2.4. Voorts zal de realisering van het plandeel ten opzichte van de bestaande situatie leiden tot een toename van het aantal verkeersbewegingen. Het is echter niet aannemelijk dat deze toename, gelet op de omvang van de voorziene bebouwing en de capaciteit van de omliggende ontsluitingswegen, niet in het heersende, niet-onaanvaardbare, verkeersbeeld zal kunnen opgaan. Gelet hierop heeft de raad zich in redelijkheid op het standpunt kunnen stellen dat geen onevenredige toename van verkeer valt te verwachten.
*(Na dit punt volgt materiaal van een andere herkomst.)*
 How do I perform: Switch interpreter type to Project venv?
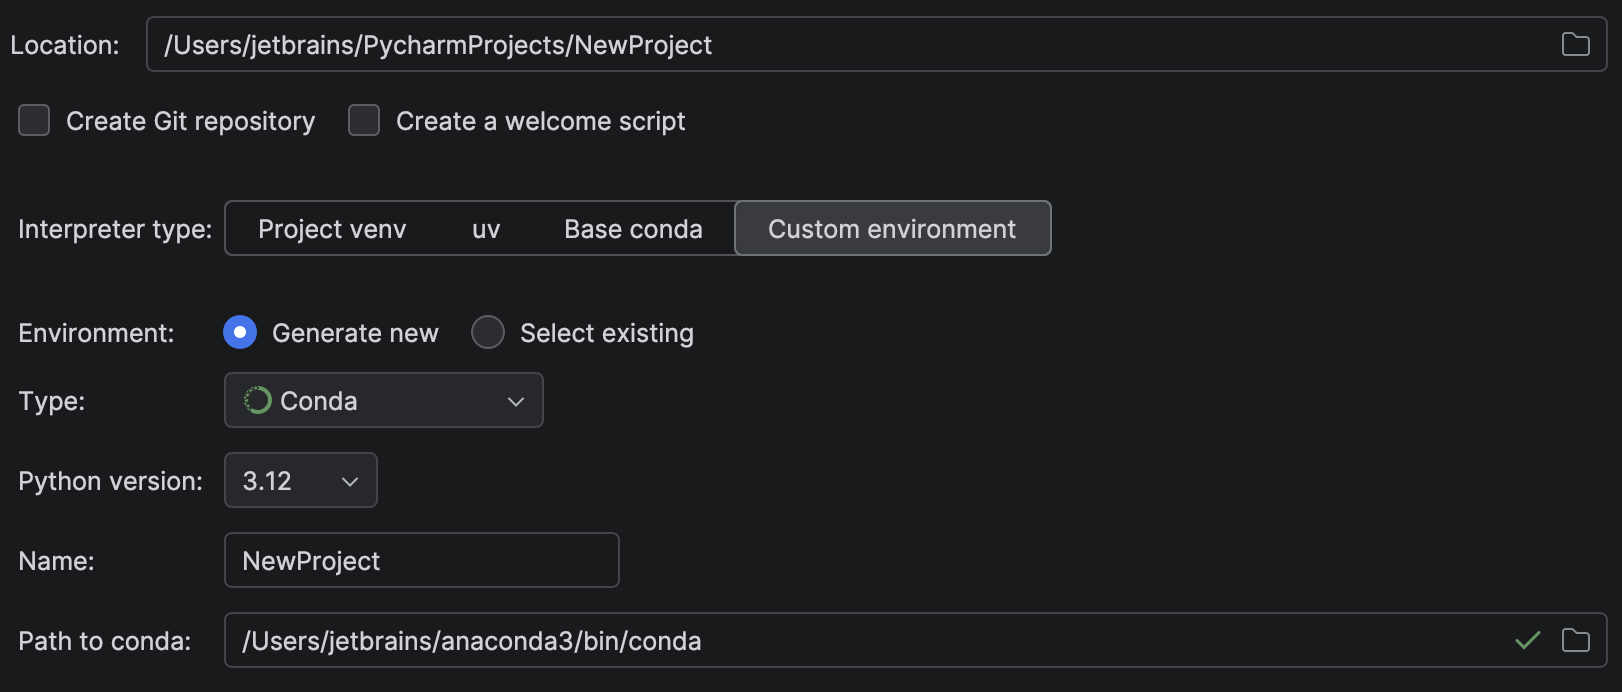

Het betoog faalt.
2.5. Wat betreft het verlies aan uitzicht is de voorziene bouwhoogte van maximaal 11 m ter hoogte van de woning van [appellant] maximaal 2,5 m hoger dan de bestaande bouwhoogte in het plangebied. Deze toename van de bouwhoogte heeft de raad, gelet op de ligging van het plangebied in het centrumgebied van Helvoirt, in redelijkheid als passend kunnen aanmerken. Voorts bedraagt de afstand van de woning van [appellant] tot aan de voorziene bebouwing en de bomenrij blijkens de verbeelding ongeveer 19 m onderscheidenlijk 100 m. Bovendien staat er reeds bebouwing tussen de woning en de bomenrij. Gelet hierop heeft de raad zich in redelijkheid op het standpunt kunnen stellen dat de bebouwing niet leidt tot een onevenredige aantasting van het uitzicht van [appellant]. Het betoog faalt.
2.6. Wat de eventueel nadelige invloed van het plandeel op de waarde van de woning van [appellant] betreft, bestaat geen grond voor de verwachting dat die waardevermindering zodanig zal zijn dat de raad bij de afweging van de belangen hieraan een groter gewicht had moeten toekennen dan aan de belangen die met de realisering van het plan aan de orde zijn. Het betoog faalt.
3. In hetgeen [appellant] heeft aangevoerd ziet de Afdeling geen aanleiding voor het oordeel dat de raad zich niet in redelijkheid op het standpunt heeft kunnen stellen dat het plan, voor zover het betreft het plandeel met de bestemming "Gemengd", strekt ten behoeve van een goede ruimtelijke ordening. In het aangevoerde wordt evenmin aanleiding gevonden voor het oordeel dat het bestreden besluit anderszins is voorbereid of genomen in strijd met het recht. Het beroep is ongegrond.
4. Voor een proceskostenveroordeling bestaat geen aanleiding.
De Afdeling bestuursrechtspraak van de Raad van State
Recht doende in naam der Koningin:
verklaart het beroep ongegrond.
Aldus vastgesteld door mr. P.B.M.J. van der Beek-Gillessen, lid van de enkelvoudige kamer, in tegenwoordigheid van mr. M.F.N. Pikart-van den Berg, ambtenaar van staat.